The bill sets aside a quarter cent of the existing state sales tax for road construction, — between $60 and $65 million a year — starting in two years. Critics, including Gov. Dave Heineman, have said that could take money away from other future needs, including schools and health spending. The bill passed with 33 votes, three more than would be required to override a veto. Following the vote, Sen. Deb Fischer, chief sponsor of the bill, said she has no idea what the governor intends. Gubernatorial spokeswoman Jen Rae Hein said the governor has until Tuesday to decide what to do with the bill.

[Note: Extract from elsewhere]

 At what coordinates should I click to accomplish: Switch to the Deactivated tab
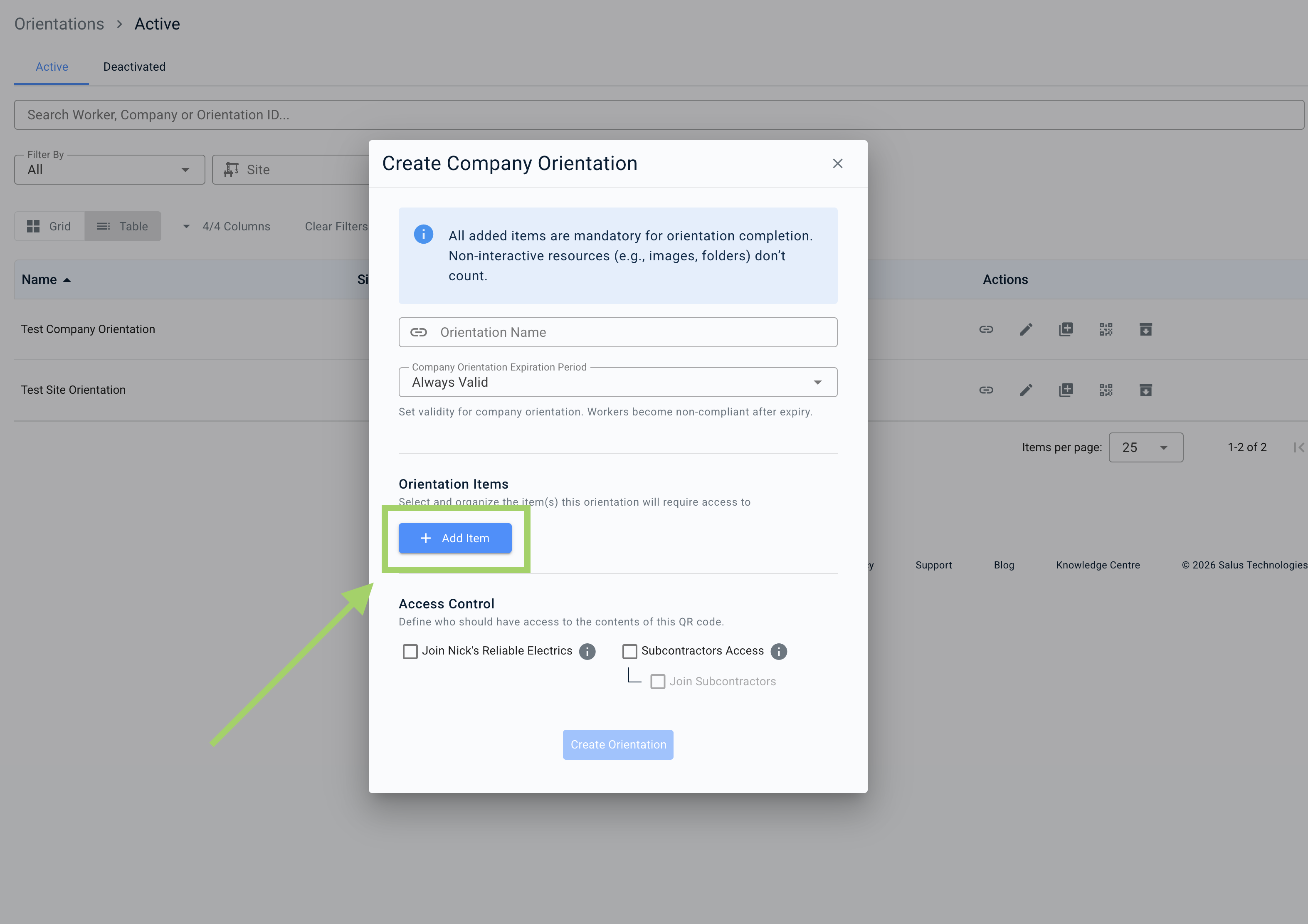point(134,67)
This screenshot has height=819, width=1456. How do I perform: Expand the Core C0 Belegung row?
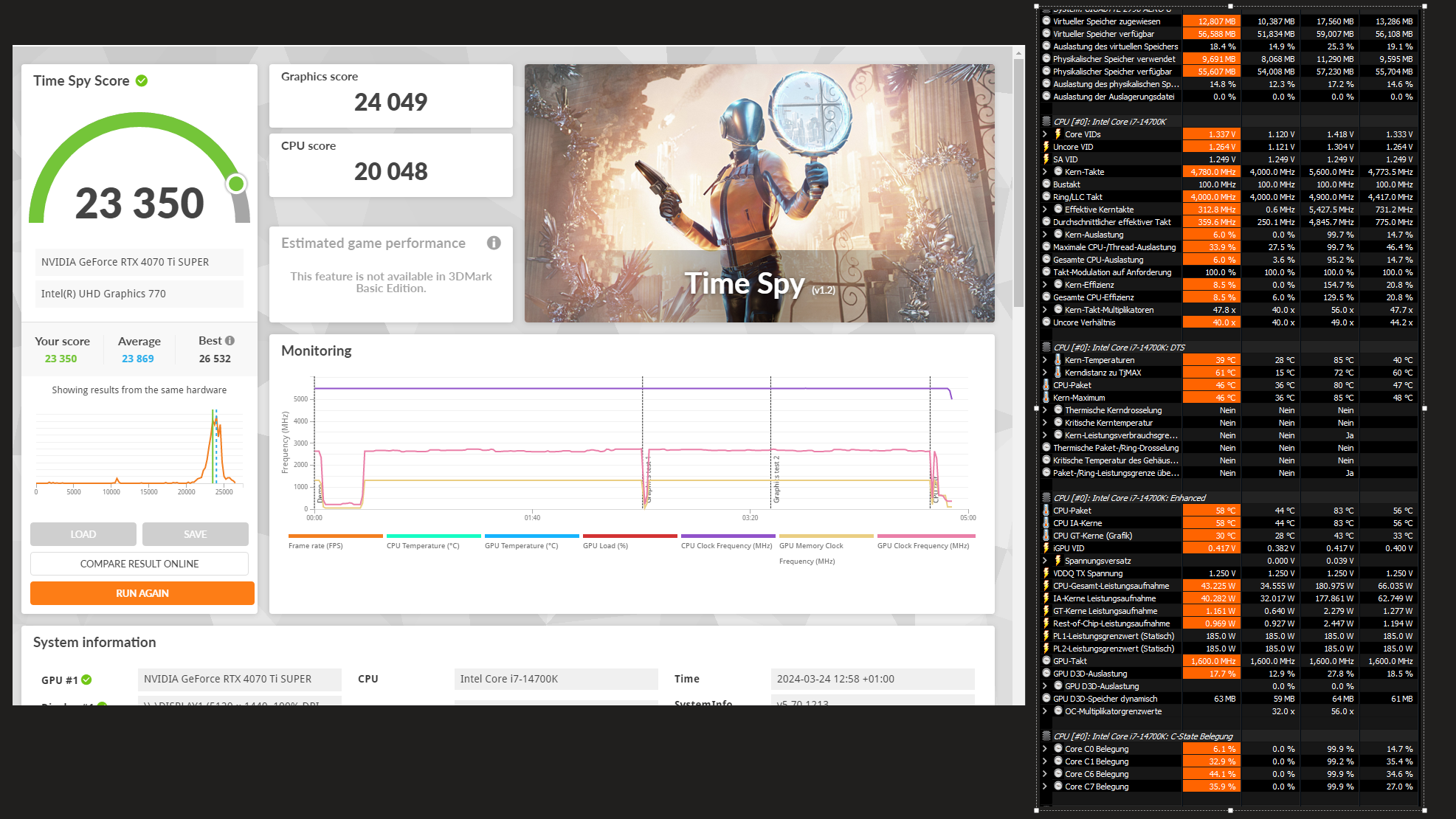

The governor did sign another piece of legislation dealing with truancy. Sponsored by Omaha Senator Brad Ashford, it requires superintendents in the Omaha-area learning community school districts to develop plans to reduce excessive absenteeism. That’s defined as more than five unexcused days per quarter, or 20 days a year. Heineman said he thinks the bill strikes a proper balance between avoiding heavy-handed government and promoting school attendance.

“When a person misses for an excused absences, hopefully that will be taken into account by the superintendent and the school board,” Heineman said. “But also, when you miss more than 20 days, there does need to be a review – why is that occurring? I was commenting to Sen. Ashford and it’s probably true of him – I don’t remember missing 20 days in four years of high school.”